In the New York summer, movies appear on rooftops, by rivers, in parks and in emptied swimming pools. A couple of Fridays ago Ch and I saw La Fronterra Infinita on the roof of El Museo del Barrio in Spanish Harlem. It’s a documentary about the determined journey made by migrants through Central America to the US, or to as close to the US as they can get. Sometimes that might be a border town in Mexico, sometimes a detention centre, sometimes a rehabilitation facility for those who loose limbs in their attempt to jump onto moving trains. One man, in his late teens or early twenties, had lost an arm and a leg. He sat on a chair looking straight into the camera with bright optimism – I’m going to try again, of course. I’m going to get there, or as close as I can, find some work. Find some work.
Watching that desperate voyage while sitting on a roof in the very city the migrants were trying to reach - with planes coming and going overhead - was intense. The filming was un-intrusive. It didn’t attempt to narrate or analyse. The camera accompanied people on their journey letting their actions and conversations report for themselves. The simple explanation that many of them gave, “I’m looking for a better life,” made complete sense. “Porque le interesa los inmigrantes?” asks one of the women in the film of the camera, which doesn’t respond of course. Then she adds, “Todos somos inmigrantes”. Yes everyone is a migrant but some have an easier journey than others.
Back home I told X about the film. She said a woman on her LLM at Notre Dame had won a prize for her photography of women who were raped on their journey from Central America to the US. Their story hadn’t made it into La Fronterra Infinita – but it was there behind the scenes through shots of vulnerable-looking girls. “Me siento sóla,” one of them had said.
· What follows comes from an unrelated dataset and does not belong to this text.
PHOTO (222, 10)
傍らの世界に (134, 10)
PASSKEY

A week later, a series of short non-fiction films about New York City. It should have been on the roof of New Design High school on Grand Street in the Lower East Side but given rain it was held inside, in an old-school old school hall with greek figures painted in alcoves labelled “art”, “science”, “knowledge” etc. The films about people’s stories worked better than those that panned the city vaguely in search of arty images. Like Bird Strikes about a man who trains Peregrine falcons to clear the runways at JFK of migratory bird flocks and P Star's Redemption about an eleven year old rap star fulfilling the dreams her Dad originally had for himself, but putting her tough confidence to the test in the process. One of the more abstract ones that did work beautifully was Native New Yorker, that tracks in black and white cine-film a native American’s journey from the northern to southern tips of Manhattan. He clambers over rocks in Inwood, descends from the elevated to the tunnel-wrapped tracks of the 1 train in Harlem, stares at the “Imagine” memorial to Lennon in Strawberry Fields, sees the twin towers fall in a cloud of smoke (9/11 happened while the film was being made) and watches contortionists entertain crowds of tourists near the ferry piers.